Integration of DAG signaling systems mediated by PKC-dependent phosphorylation of RasGRP3

Abstract

AbstractMembers of the RasGRP family of Ras activators have C1 domains that bind diacylglycerol (DAG) and DAG analogs such as the tumor-promoting phorbol esters. RasGRP members could be responsible for some of the DAG signaling processes that have previously been attributed to protein kinase C (PKC). We found that RasGRP3 is selectively expressed in B cells, suggesting that RasGRP3 might function downstream of the B-cell receptor (BCR). Indeed, stimulation of Ramos B cells with the DAG analog phorbol ester myristate (PMA) results in the association of RasGRP3 with the membrane fraction. However, we also made the unexpected observation that RasGRP3 is phosphorylated, coincident with Ras activation after stimulation. When inhibitors of PKC are present, Ras activation is attenuated, and this attenuation correlates with an inhibition of RasGRP3 phosphorylation.
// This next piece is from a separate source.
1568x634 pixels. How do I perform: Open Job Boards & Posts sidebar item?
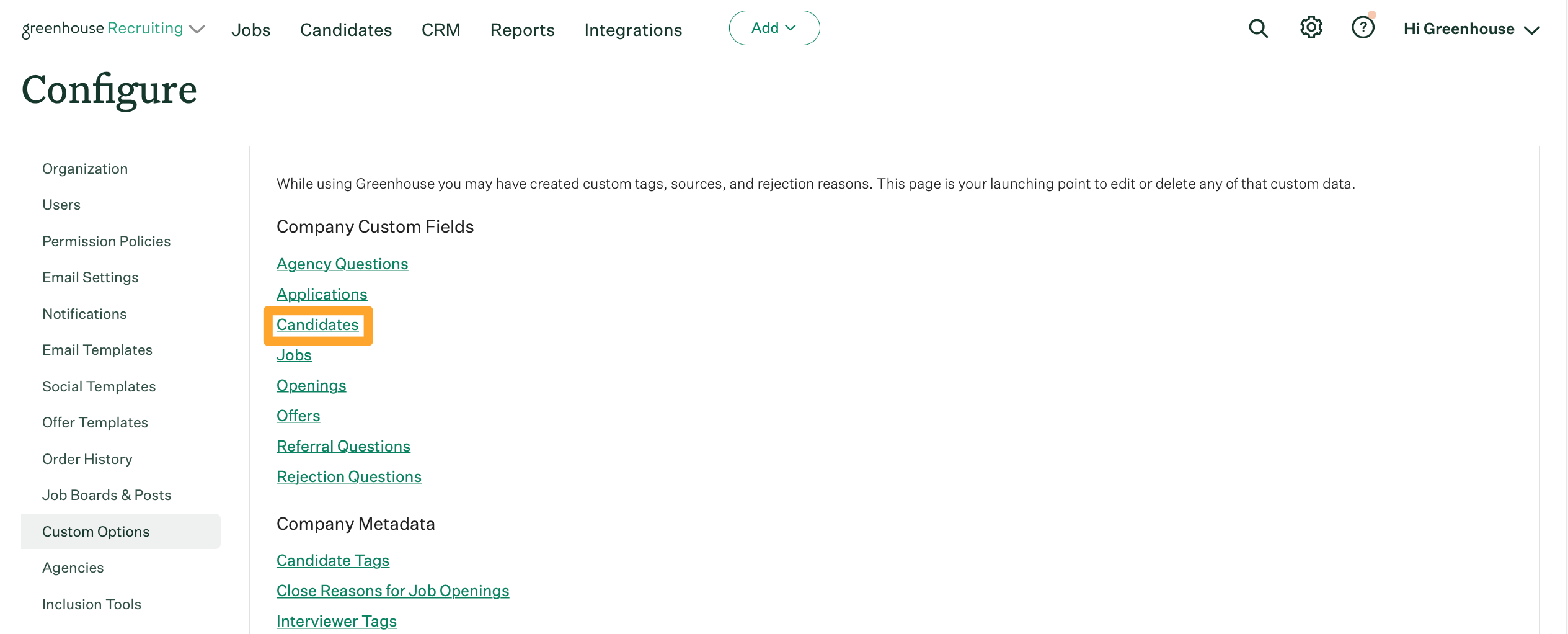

RasGRP3 is phosphorylated in vitro by PKC-θ and PKC-β2. When ectopically coexpressed in HEK-293 cells, a dominant-activated mutant of PKC-θ phosphorylates RasGRP3 and enhances Ras-Erk signaling. These results provide the first indication for a functional interaction between a RasGRP family member and a dissimilar DAG binding protein. A convergent DAG signaling system could be important in fine-tuning Ras signaling during B-cell development or during the humoral immune response.